Your questions about swimming as a triathlete, answered by coach and professional triathlete Sara McLarty.
Q: What’s the best drill to promote a strong pull phase?
A: Single-arm drills are the best way to focus on every phase of the stroke, including the pull. The non-swimming arm should be kept at your side to allow and promote torso rotation while performing the drills. The basic version is with no equipment. Start with 6×25, alternating arms each 25. A more advanced single-arm drill is performed with a paddle to provide a bigger surface area during the pull. While the focus is on the pull during these drills, don’t forget to rotate your torso enough that your non-stroking shoulder pops out of the water.
Q: Hip-driven or shoulder-driven for long-distance open-water swimming?
A: This is a great question because the best answer is a hybrid of the two methods. A typical hip-driven freestyle is predominantly used for longer distance events because it allows the stronger torso and core muscles to be utilized while the shoulder-driven method is universal in the 50-meter sprint because it allows for a high stroke rate. Analysis of open-water swimmers and triathletes found that a high stroke rate is needed to be successful in the open water because the water can be moving and turbulent from currents, wind, waves and other swimmers.
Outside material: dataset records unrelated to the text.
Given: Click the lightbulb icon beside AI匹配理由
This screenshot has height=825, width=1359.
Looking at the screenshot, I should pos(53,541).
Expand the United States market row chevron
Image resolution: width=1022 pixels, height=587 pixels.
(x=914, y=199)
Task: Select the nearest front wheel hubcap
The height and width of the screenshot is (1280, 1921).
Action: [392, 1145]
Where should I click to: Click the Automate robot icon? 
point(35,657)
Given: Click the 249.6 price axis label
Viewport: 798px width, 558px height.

Endurance open-water athletes use a hip-driven technique to utilize bigger and stronger muscles to get through the 1500-meter to 10K events.
Q: My training plan has me using a pull buoy often. What are the advantages to using one? Am I supposed to be kicking while using it?
A: I am cautious of swim training that overuses a pull buoy because it does not let you develop a natural stroke technique and can prevent the timing and connection between stroke and kick. Some coaches encourage use of a buoy when prepping for wetsuit-legal events. However, the pull buoy hinders the ability to kick and inhibits proper torso rotation. Many wetsuit manufacturers have developed neoprene shorts to provide greater flotation of the lower body but still allow the legs to move in time with the arm stroke. If you ever have questions regarding your training plan, ask your coach! Athlete-coach communication is key and a coach should provide a reason for his or her training methods.
Pro triathlete and swim coach Sara McLarty has 25-plus years of experience and knowledge about swimming mechanics, efficiency and technique.